The co-operative, which has a turnover of between $5 million and $10 million a year, said it sits in the Carnarvon horticultural district, which is between five and 15km from Carnarvon in NW Western Australia and is home to 180 family-run farms.
Although Carnarvon residents received fibre-to-the-node, those in the horticulture district has been given Sky Muster, and the co-op didn’t hold back when it came to describing the service.
“Sky Muster has incredibly slow speeds, poor reliability and especially poor reliability in bad weather conditions,” business manager Doriana Mangili said in a submission [pdf] to the government’s regional telecommunications review.
“The problem is so bad that our banking websites will not load at times. On many occasions we choose to drive into town (10 minutes away) to access the internet because it is quicker than waiting for the computer to load a website.
“We [also] upload our production data to our intranet every day, so our growers can see their production, quality and market returns.
“Sometimes it is easier to take the data on a USB, drive to town and then upload it. This is a ridiculous situation in the digital age.”

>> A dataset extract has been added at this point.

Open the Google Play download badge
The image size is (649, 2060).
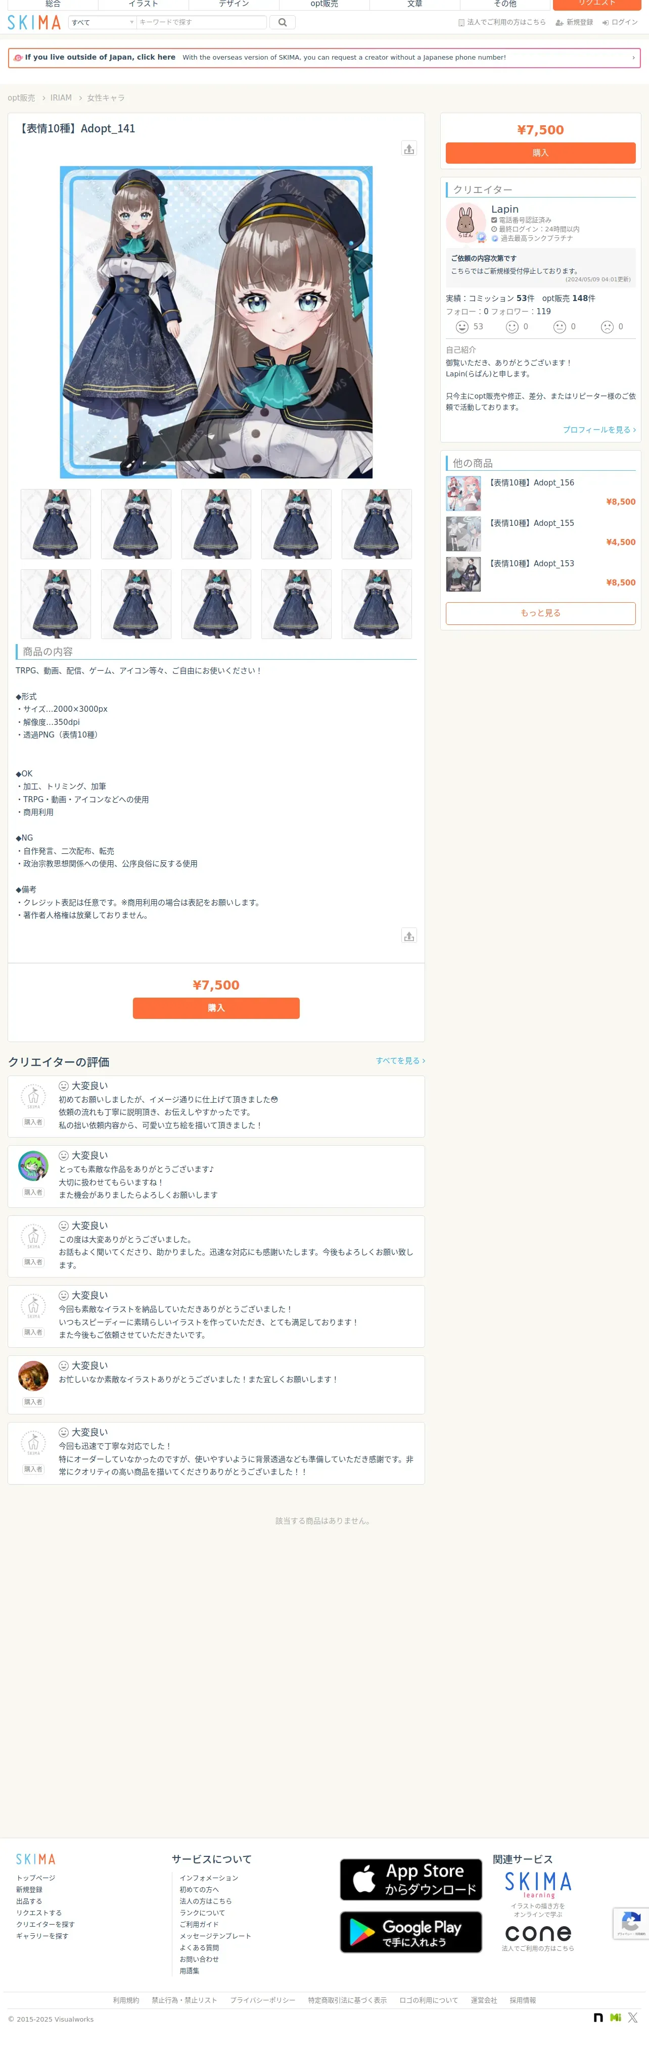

Mangili said that Sky Muster’s performance posed problems for agricultural organisations and families since the farms had to communicate electronically with supply chain partners, such as major supermarkets.
“All technology and interfaces with customers now are internet based - our freight, Coles and
Woolworths ordering systems, crate hire, ATO, payroll tax, banking, accounting, our intranet
site, Dropbox, Google Drive, government services, email etc all are cloud based applications,” Mangili said.
“Our staff cannot do their jobs when they cannot access high speed internet.”
Mangili said there was “no alternative internet service” in the district because it was in an unaddressed mobile blackspot.
“We have tried to rectify this by purchasing an additional 3G mobile service with Telstra, and an approved Telstra antenna on the roof of our shed,” Mangili said.
“This is also unreliable as well as an additional expense, but a necessity because of the lack of reliability of the NBN service.”
Mangili said that the area’s farms were ready to take up new technology but were being thwarted by internet connectivity.
“The horticultural district is now in a data desert thanks to the decision by NBN Co to provide only satellite service,” Mangili said.
“As we move into smart farming, and the potential for drone based/satellite technology to provide real data, enabling farmers to make better decisions, we may find Carnarvon is left behind as other areas move ahead.”